Over the past two years, however, investor interest in health insurance stocks has cooled as political rhetoric shifted and claims costs rose unexpectedly. Major industry bellwethers have fallen sharply: UnitedHealth Group is down 50% from its highs, and sentiment toward the sector has deteriorated.
UnitedHealth Group is the largest health insurance company by revenue, reporting $448 billion in 2025. The company operates as a vertically integrated provider, combining health insurance with its own healthcare clinics through Optum, and it also includes a pharmacy benefit manager arm.
UnitedHealth’s earnings have faced pressure in recent years from cyberattacks, lower rate adjustments for items such as Medicare Advantage, rising utilization rates, and asset value write-downs. A key factor for the business is its ability to manage health insurance pricing relative to industry-estimated costs.
Recent developments include Medicare Advantage regulators allowing higher rate increases in 2027 than previously expected. The company’s performance is closely tied to its medical loss ratio, which measures the share of premiums paid out as claims.
Last year, UnitedHealth’s medical loss ratio rose to 88.9%, from 85.5% in 2024. As a result, earnings fell 41% year over year to $19 billion. Despite the decline, the stock trades at a below-market price-to-earnings (P/E) ratio of 23.5. The article notes that the P/E could decline further if the medical loss ratio improves in 2026 and beyond.
For investors looking beyond established players, Oscar Health is presented as an alternative.
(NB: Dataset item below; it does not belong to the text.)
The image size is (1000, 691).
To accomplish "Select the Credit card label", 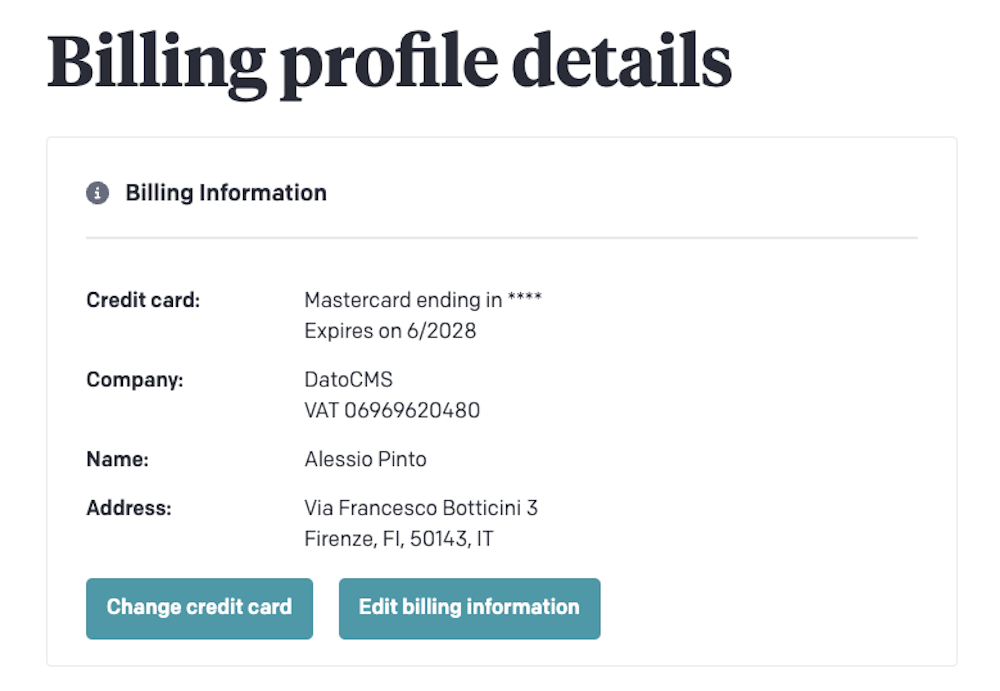I will (x=143, y=300).
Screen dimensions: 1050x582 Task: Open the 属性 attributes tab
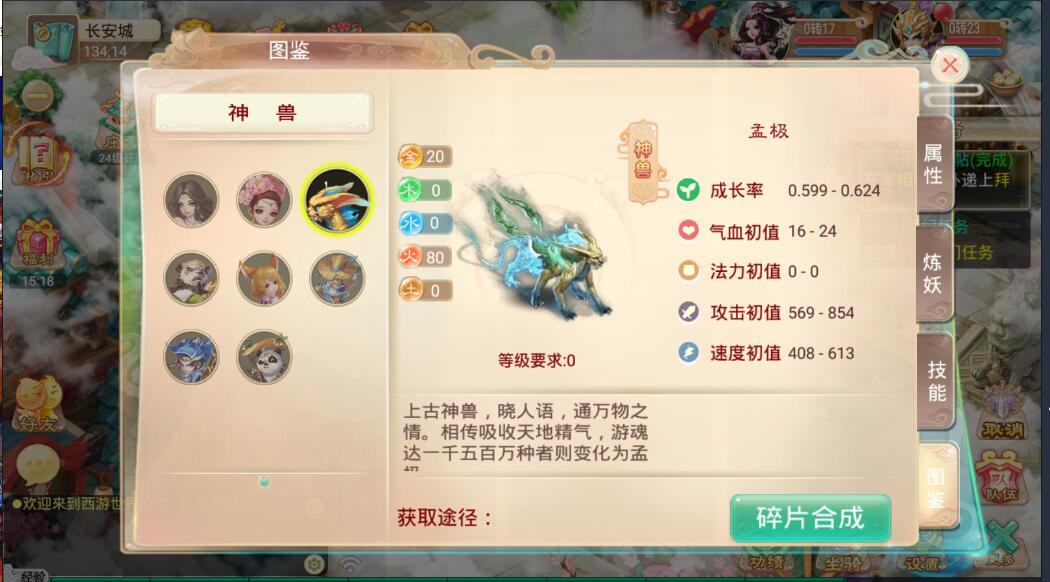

Like UnitedHealth, Oscar Health has also declined significantly from recent highs, but it is pursuing a different approach.
Oscar Health focuses on individual health insurance customers, particularly people using the Affordable Care Act (ACA) marketplace. The company also emphasizes technology-driven customer experience, including telehealth services for all members at no additional charge.
At the beginning of 2026, Oscar Health reported 3.4 million people enrolled in its health insurance products during open enrollment. The company had under 1 million members at the end of 2021, reflecting rapid growth amid uncertainty in the ACA marketplace, including changes in political support for subsidies.
Oscar Health’s medical loss ratio also weighed on profitability, reaching 87.4% in 2025 due to unexpected healthcare claims. The company expects that as it normalizes pricing in 2026 and gains greater scale, it will generate operating income of $250 million to $450 million in 2026. The article contrasts this outlook with a market capitalization of $4.3 billion as of the time of writing.
The article argues that health insurance is a compelling industry to evaluate because healthcare spending tends to rise over time due to advances in medical care, economic growth, and the aging U.S. population. It cites that annual U.S. healthcare spending increased from $74 billion in 1970 to $5.3 trillion by 2024, with no sign of slowing.
Because much of that spending flows through health insurance ecosystems, the sector’s long-term investment case depends on whether insurers can manage costs effectively. If they do, the article suggests these businesses could remain profitable for long-term investors.